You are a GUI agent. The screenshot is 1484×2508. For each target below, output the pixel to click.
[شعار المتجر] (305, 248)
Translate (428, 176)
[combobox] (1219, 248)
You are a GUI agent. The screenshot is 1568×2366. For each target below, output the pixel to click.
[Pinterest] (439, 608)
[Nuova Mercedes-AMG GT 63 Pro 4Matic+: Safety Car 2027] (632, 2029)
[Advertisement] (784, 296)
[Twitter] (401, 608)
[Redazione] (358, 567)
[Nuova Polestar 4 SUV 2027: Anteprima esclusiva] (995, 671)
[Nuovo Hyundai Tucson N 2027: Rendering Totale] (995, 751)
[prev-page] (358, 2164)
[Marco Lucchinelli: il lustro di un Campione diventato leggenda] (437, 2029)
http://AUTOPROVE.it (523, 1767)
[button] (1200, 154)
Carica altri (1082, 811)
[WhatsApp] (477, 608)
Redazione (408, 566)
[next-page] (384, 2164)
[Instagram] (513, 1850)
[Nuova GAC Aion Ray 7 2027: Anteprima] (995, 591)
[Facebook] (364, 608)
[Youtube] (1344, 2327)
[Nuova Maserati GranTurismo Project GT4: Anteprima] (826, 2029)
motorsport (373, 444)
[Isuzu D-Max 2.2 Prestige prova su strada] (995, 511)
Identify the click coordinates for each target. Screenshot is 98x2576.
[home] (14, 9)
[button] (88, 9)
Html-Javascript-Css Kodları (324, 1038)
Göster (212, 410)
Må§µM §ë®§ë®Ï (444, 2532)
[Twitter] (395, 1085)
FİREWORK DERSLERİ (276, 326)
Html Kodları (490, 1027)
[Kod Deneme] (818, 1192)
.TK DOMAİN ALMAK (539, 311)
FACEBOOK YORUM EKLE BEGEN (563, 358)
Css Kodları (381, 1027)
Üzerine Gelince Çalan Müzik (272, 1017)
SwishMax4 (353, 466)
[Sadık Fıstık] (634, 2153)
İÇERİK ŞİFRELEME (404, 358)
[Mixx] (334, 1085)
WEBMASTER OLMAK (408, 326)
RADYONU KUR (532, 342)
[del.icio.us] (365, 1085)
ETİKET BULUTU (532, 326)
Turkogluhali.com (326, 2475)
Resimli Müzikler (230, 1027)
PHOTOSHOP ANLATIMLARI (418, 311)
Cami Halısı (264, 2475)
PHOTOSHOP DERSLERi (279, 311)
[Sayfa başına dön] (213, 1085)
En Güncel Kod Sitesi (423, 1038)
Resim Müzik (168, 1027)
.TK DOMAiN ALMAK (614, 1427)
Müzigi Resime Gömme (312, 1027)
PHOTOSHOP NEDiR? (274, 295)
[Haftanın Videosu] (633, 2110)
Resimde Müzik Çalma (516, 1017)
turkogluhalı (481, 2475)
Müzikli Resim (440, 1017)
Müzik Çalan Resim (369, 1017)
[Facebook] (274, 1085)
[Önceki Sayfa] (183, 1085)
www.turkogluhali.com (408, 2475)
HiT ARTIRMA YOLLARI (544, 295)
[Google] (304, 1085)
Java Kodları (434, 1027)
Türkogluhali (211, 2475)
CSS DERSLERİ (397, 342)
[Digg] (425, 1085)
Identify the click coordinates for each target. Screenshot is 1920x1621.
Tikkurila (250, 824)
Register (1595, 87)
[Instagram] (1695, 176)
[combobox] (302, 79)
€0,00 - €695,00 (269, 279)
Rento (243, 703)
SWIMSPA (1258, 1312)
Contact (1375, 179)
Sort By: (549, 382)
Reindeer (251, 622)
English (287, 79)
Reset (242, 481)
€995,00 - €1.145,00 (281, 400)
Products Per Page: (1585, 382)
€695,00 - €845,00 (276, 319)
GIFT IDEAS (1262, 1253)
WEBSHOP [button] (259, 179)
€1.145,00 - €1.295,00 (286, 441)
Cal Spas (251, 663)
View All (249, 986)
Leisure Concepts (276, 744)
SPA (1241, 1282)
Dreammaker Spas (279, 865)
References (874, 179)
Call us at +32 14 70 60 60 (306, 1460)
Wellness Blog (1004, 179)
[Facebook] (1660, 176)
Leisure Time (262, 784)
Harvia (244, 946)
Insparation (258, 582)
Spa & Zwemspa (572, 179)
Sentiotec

────────────────────────────────────────

[PROBLEM DESCRIPTION] Repeat the data in full, exactly as supplied.

[EXERCISE RESULT]
You are a GUI agent. The screenshot is 1484×2508. For each target below, output the pixel to click.
[شعار المتجر] (305, 248)
Translate (428, 176)
[combobox] (1219, 248)
You are a GUI agent. The screenshot is 1568×2366. For each target below, output the pixel to click.
[Pinterest] (439, 608)
[Nuova Mercedes-AMG GT 63 Pro 4Matic+: Safety Car 2027] (632, 2029)
[Advertisement] (784, 296)
[Twitter] (401, 608)
[Redazione] (358, 567)
[Nuova Polestar 4 SUV 2027: Anteprima esclusiva] (995, 671)
[Nuovo Hyundai Tucson N 2027: Rendering Totale] (995, 751)
[prev-page] (358, 2164)
[Marco Lucchinelli: il lustro di un Campione diventato leggenda] (437, 2029)
http://AUTOPROVE.it (523, 1767)
[button] (1200, 154)
Carica altri (1082, 811)
[WhatsApp] (477, 608)
Redazione (408, 566)
[next-page] (384, 2164)
[Instagram] (513, 1850)
[Nuova GAC Aion Ray 7 2027: Anteprima] (995, 591)
[Facebook] (364, 608)
[Youtube] (1344, 2327)
[Nuova Maserati GranTurismo Project GT4: Anteprima] (826, 2029)
motorsport (373, 444)
[Isuzu D-Max 2.2 Prestige prova su strada] (995, 511)
Identify the click coordinates for each target. Screenshot is 98x2576.
[home] (14, 9)
[button] (88, 9)
Html-Javascript-Css Kodları (324, 1038)
Göster (212, 410)
Må§µM §ë®§ë®Ï (444, 2532)
[Twitter] (395, 1085)
FİREWORK DERSLERİ (276, 326)
Html Kodları (490, 1027)
[Kod Deneme] (818, 1192)
.TK DOMAİN ALMAK (539, 311)
FACEBOOK YORUM EKLE BEGEN (563, 358)
Css Kodları (381, 1027)
Üzerine Gelince Çalan Müzik (272, 1017)
SwishMax4 (353, 466)
[Sadık Fıstık] (634, 2153)
İÇERİK ŞİFRELEME (404, 358)
[Mixx] (334, 1085)
WEBMASTER OLMAK (408, 326)
RADYONU KUR (532, 342)
[del.icio.us] (365, 1085)
ETİKET BULUTU (532, 326)
Turkogluhali.com (326, 2475)
Resimli Müzikler (230, 1027)
PHOTOSHOP ANLATIMLARI (418, 311)
Cami Halısı (264, 2475)
PHOTOSHOP DERSLERi (279, 311)
[Sayfa başına dön] (213, 1085)
En Güncel Kod Sitesi (423, 1038)
Resim Müzik (168, 1027)
.TK DOMAiN ALMAK (614, 1427)
Müzigi Resime Gömme (312, 1027)
PHOTOSHOP NEDiR? (274, 295)
[Haftanın Videosu] (633, 2110)
Resimde Müzik Çalma (516, 1017)
turkogluhalı (481, 2475)
Müzikli Resim (440, 1017)
Müzik Çalan Resim (369, 1017)
[Facebook] (274, 1085)
[Önceki Sayfa] (183, 1085)
www.turkogluhali.com (408, 2475)
HiT ARTIRMA YOLLARI (544, 295)
[Google] (304, 1085)
Java Kodları (434, 1027)
Türkogluhali (211, 2475)
CSS DERSLERİ (397, 342)
[Digg] (425, 1085)
Identify the click coordinates for each target. Screenshot is 1920x1621.
Tikkurila (250, 824)
Register (1595, 87)
[Instagram] (1695, 176)
[combobox] (302, 79)
€0,00 - €695,00 (269, 279)
Rento (243, 703)
SWIMSPA (1258, 1312)
Contact (1375, 179)
Sort By: (549, 382)
Reindeer (251, 622)
English (287, 79)
Reset (242, 481)
€995,00 - €1.145,00 (281, 400)
Products Per Page: (1585, 382)
€695,00 - €845,00 (276, 319)
GIFT IDEAS (1262, 1253)
WEBSHOP [button] (259, 179)
€1.145,00 - €1.295,00 (286, 441)
Cal Spas (251, 663)
View All (249, 986)
Leisure Concepts (276, 744)
SPA (1241, 1282)
Dreammaker Spas (279, 865)
References (874, 179)
Call us at +32 14 70 60 60 (306, 1460)
Wellness Blog (1004, 179)
[Facebook] (1660, 176)
Leisure Time (262, 784)
Harvia (244, 946)
Insparation (258, 582)
Spa & Zwemspa (572, 179)
Sentiotec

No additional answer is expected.